TEKS BACAAN:
++++++
FITRA Nilai RAPBN 2026 Tidak Realistis, Resentralisasi Fiskal Makin Menguat
Berita Baru, Jakarta — Sekretariat Nasional Forum Indonesia untuk Transparansi Anggaran (Seknas FITRA) mengkritik keras Nota Keuangan dan Rancangan Anggaran Pendapatan dan Belanja Negara (RAPBN) 2026 yang disampaikan Presiden Prabowo Subianto pada Jumat, 15 Agustus 2025 lalu. Menurut FITRA, postur RAPBN 2026 belum mencerminkan kondisi nyata masyarakat dan sarat dengan pendekatan top-down yang berisiko tinggi.
“Proyeksi pertumbuhan ekonomi sebesar 5,4 persen dalam RAPBN 2026 cenderung tidak realistis dan lebih bersifat pencitraan,” ujar Sekretaris Jenderal Seknas FITRA, Misbah Hasan, dalam keterangannya, Senin (18/8).
Misbah menilai bahwa angka pertumbuhan tersebut tidak berpijak pada realitas. Ia mengungkapkan, rata-rata pertumbuhan ekonomi Indonesia pascapandemi (2022–2024) hanya 5,13 persen, sedangkan tingkat konsumsi rumah tangga stagnan di angka 4,87 persen.
“Pertumbuhan ekonomi tidak akan tercapai hanya dengan asumsi optimistis. Apalagi daya beli masyarakat belum pulih, dan program-program perlindungan sosial masih banyak salah sasaran,” katanya.
Pajak Dominan, Sistem Belum Siap
Dalam RAPBN 2026, pendapatan negara ditargetkan sebesar Rp3.147,7 triliun, dengan sektor perpajakan menyumbang Rp2.692 triliun atau sekitar 85,5 persen. FITRA menilai, ketergantungan terhadap pajak ini tidak dibarengi dengan sistem dan tata kelola yang kuat.
Menurut Misbah, masih banyak persoalan mendasar yang belum dibenahi. Di antaranya adalah sistem layanan perpajakan (Coretax) yang belum stabil, lemahnya integrasi penerimaan negara, serta tingginya angka sengketa perpajakan akibat kualitas pemeriksaan yang belum optimal.
Selain itu, FITRA mencermati adanya ketimpangan akibat fragmentasi antara pusat dan daerah pasca-ditetapkannya Undang-Undang Hubungan Keuangan antara Pemerintah Pusat dan Daerah (UU HKPD).
“Belum ada sinkronisasi antara desain pajak pusat dan daerah. Kasus di Kabupaten Pati bisa jadi contoh bagaimana daerah bisa sewenang-wenang menaikkan retribusi,” ujarnya.
FITRA juga menyoroti belanja perpajakan (tax expenditure) yang diperkirakan mencapai Rp563,6 triliun. Sebagian besar insentif dinikmati sektor industri pengolahan (25%), sementara sektor vital seperti air bersih, pendidikan, dan kesehatan justru mendapat porsi yang sangat kecil.
++++++
ISI DATA:

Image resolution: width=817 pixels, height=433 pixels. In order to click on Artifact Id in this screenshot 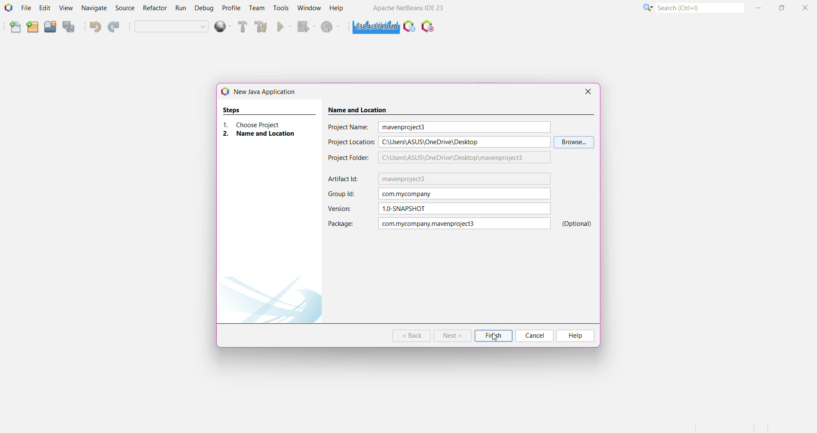, I will do `click(346, 180)`.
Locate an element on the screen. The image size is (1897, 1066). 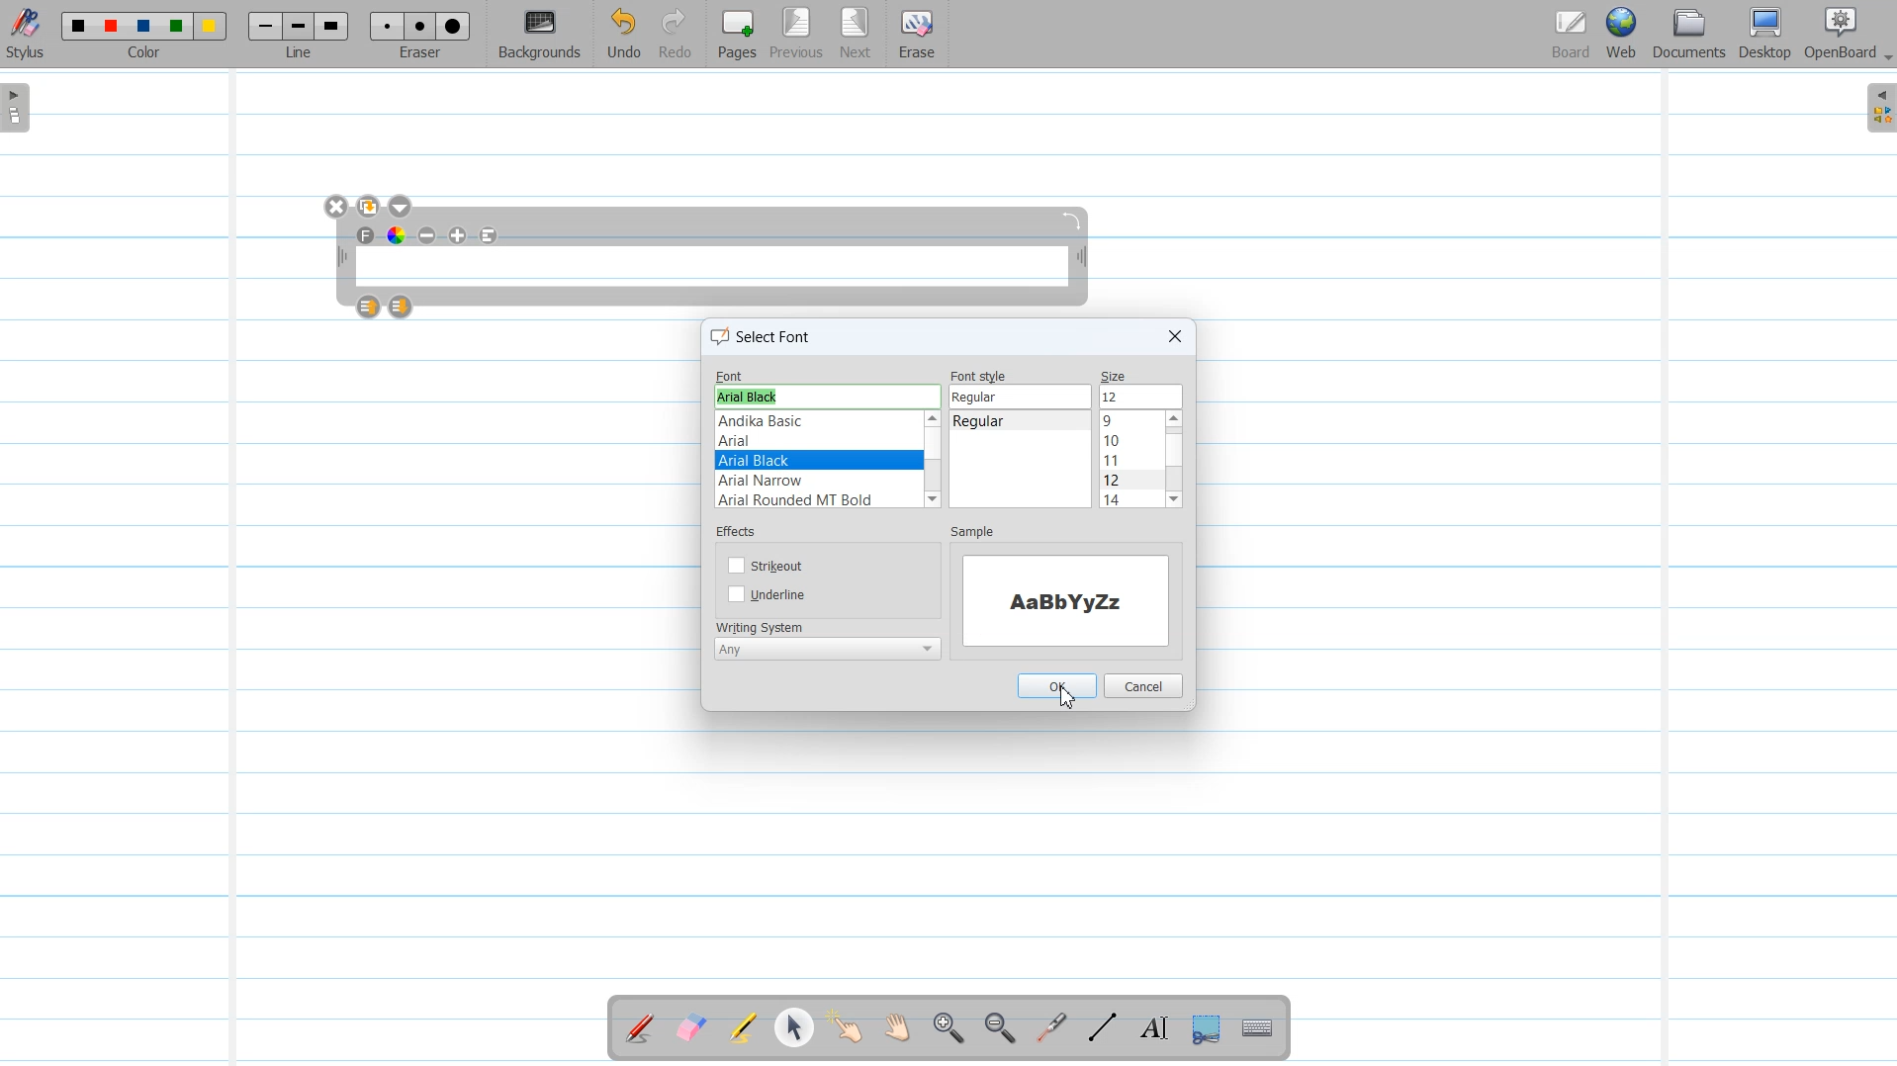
++++++
SOAL LATIHAN:
(1) Jawablah pertanyaan berikut berdasarkan teks tentang RAPBN 2026.
(a) Berapa persen proyeksi pertumbuhan ekonomi dalam RAPBN 2026?
(b) Berapa target pendapatan negara dalam RAPBN 2026?
(c) Berapa perkiraan nilai belanja perpajakan (tax expenditure)?
(2) Lanjutkan teks tentang RAPBN 2026 mulai dari kalimat terakhirnya.

KUNCI JAWABAN:
(1)
(a) 5,4 persen.
(b) Rp3.147,7 triliun.
(c) Rp563,6 triliun.

(2)
Alokasi ke Daerah Menyusut
FITRA menilai RAPBN 2026 juga menunjukkan kecenderungan kuat resentralisasi fiskal. Dari total belanja negara sebesar Rp3.876,5 triliun, sebanyak Rp3.136,5 triliun atau 83 persen dialokasikan untuk belanja pemerintah pusat. Sementara itu, transfer ke daerah (TKD) hanya sebesar Rp650 triliun atau 17 persen — jauh menurun dibandingkan tahun 2025.
“Ini menunjukkan adanya ketidakpercayaan pemerintah pusat terhadap pemerintah daerah. Padahal daerah juga memiliki janji politik dan kebutuhan pembangunan yang mendesak,” kata Misbah.
Lebih lanjut, ia menyoroti sistem earmarking dalam TKD yang membuat ruang fiskal daerah sangat sempit. “Dana yang ditransfer ke daerah sudah ditentukan penggunaannya, sehingga tidak fleksibel untuk menjawab kebutuhan lokal,” tegasnya.
Program Prioritas Presiden Minim Partisipasi Publik
Sejumlah program unggulan Presiden Prabowo dalam RAPBN 2026 juga tak luput dari sorotan. Misbah menilai, banyak dari program tersebut menyerap anggaran sangat besar, namun disusun tanpa kajian yang matang dan minim partisipasi publik.
Beberapa di antaranya adalah program Ketahanan Pangan (Rp164,6 triliun), Ketahanan Energi (Rp402,4 triliun), MBG atau Makanan Bergizi Gratis (Rp335 triliun), serta Pendidikan (Rp757,8 triliun). Juga terdapat rencana pembentukan 80.000 Koperasi Merah Putih yang akan mendapat kredit sekitar Rp400 triliun dari Bank Himbara.
“Program-program ini sangat rawan diselewengkan karena minim kajian dan pengawasan. Studi TII bahkan menunjukkan adanya potensi korupsi sistemik pada pelaksanaan program MBG,” ungkap Misbah.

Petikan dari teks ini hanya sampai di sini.